Mettre les feuilles de zom hachées dans une grosse marmite à fond épais, SANS eau, SANS matière grasse, sur feu doux. Couvrir hermétiquement. Les feuilles vont rendre leur eau et concentrer leur amertume noble en 10-15 min. Remuer 2-3 fois. La chlorophylle se fixe, l'amer Beti signature s'installe.
Pendant ce temps : faire bouillir les noix de palme fraîches dans 750 ml d'eau 20 min jusqu'à ce qu'elles soient tendres.

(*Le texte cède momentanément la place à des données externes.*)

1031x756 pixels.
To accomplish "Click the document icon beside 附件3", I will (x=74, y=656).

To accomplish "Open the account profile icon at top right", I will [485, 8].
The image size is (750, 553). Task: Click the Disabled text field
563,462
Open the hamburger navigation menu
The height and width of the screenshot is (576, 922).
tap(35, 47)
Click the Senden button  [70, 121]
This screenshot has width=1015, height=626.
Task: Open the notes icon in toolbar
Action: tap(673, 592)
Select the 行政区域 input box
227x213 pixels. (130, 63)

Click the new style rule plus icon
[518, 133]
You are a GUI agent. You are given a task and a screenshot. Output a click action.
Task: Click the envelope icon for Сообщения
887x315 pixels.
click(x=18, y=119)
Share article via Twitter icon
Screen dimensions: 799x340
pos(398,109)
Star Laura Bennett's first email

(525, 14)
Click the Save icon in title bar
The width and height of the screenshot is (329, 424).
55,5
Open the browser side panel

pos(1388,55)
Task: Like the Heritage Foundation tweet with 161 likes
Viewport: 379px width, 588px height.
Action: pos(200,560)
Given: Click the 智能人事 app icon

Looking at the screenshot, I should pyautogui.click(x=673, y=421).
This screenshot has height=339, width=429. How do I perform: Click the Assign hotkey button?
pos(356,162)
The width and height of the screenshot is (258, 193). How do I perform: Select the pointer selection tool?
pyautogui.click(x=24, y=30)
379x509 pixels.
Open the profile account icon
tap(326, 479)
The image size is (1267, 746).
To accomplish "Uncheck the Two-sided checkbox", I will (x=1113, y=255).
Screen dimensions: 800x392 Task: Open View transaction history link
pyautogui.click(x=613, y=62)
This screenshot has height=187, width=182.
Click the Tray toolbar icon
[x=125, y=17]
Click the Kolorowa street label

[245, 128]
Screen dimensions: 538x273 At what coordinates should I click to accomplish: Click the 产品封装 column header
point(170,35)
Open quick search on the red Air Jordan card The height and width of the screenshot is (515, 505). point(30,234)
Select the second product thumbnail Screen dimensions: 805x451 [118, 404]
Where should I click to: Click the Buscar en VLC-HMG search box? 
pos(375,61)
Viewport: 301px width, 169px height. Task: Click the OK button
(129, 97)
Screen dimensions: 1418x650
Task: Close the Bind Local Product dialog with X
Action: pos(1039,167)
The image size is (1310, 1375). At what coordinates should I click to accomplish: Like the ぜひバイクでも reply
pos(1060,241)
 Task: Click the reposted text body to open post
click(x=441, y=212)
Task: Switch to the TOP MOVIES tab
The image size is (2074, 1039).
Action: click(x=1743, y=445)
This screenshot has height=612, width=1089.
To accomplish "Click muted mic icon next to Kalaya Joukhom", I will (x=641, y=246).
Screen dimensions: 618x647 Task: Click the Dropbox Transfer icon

Égoutter, transférer dans un mortier en bois et **piler énergiquement** pour détacher la pulpe orange du noyau. Verser un filet d'eau chaude, mélanger, puis FILTRER au tamis fin pour récupérer le jus orange-brun épais (mbanga). Jeter les noyaux. Si version urbaine : utiliser directement 250 ml d'huile de palme rouge non raffinée.
Verser le maïs émincé (avec son lait) sur les feuilles de zom déjà ressuyées. Mélanger doucement. Ajouter immédiatement le jus de palme filtré (ou l'huile de palme rouge), le sel, et le piment entier (mariné, pas écrasé — pour le parfum sans le feu). Si version enrichie : ajouter le poisson fumé émietté désarêté maintenant. Mélanger délicatement.
Couvrir et laisser mijoter 45-60 min à feu doux, en remuant toutes les 10 min pour ne pas accrocher. Le maïs cuit DANS la sauce orange, les feuilles s'assouplissent, le tout épaissit naturellement grâce au lait de maïs. Goûter, ajuster sel (et la pincée de sucre controversée si la famille le permet). Pendant ce temps : peler les plantains mûrs jaunes et les bouillir 20 min en eau salée. Servir le Sanga brûlant en assiette creuse, le plantain bouilli à côté.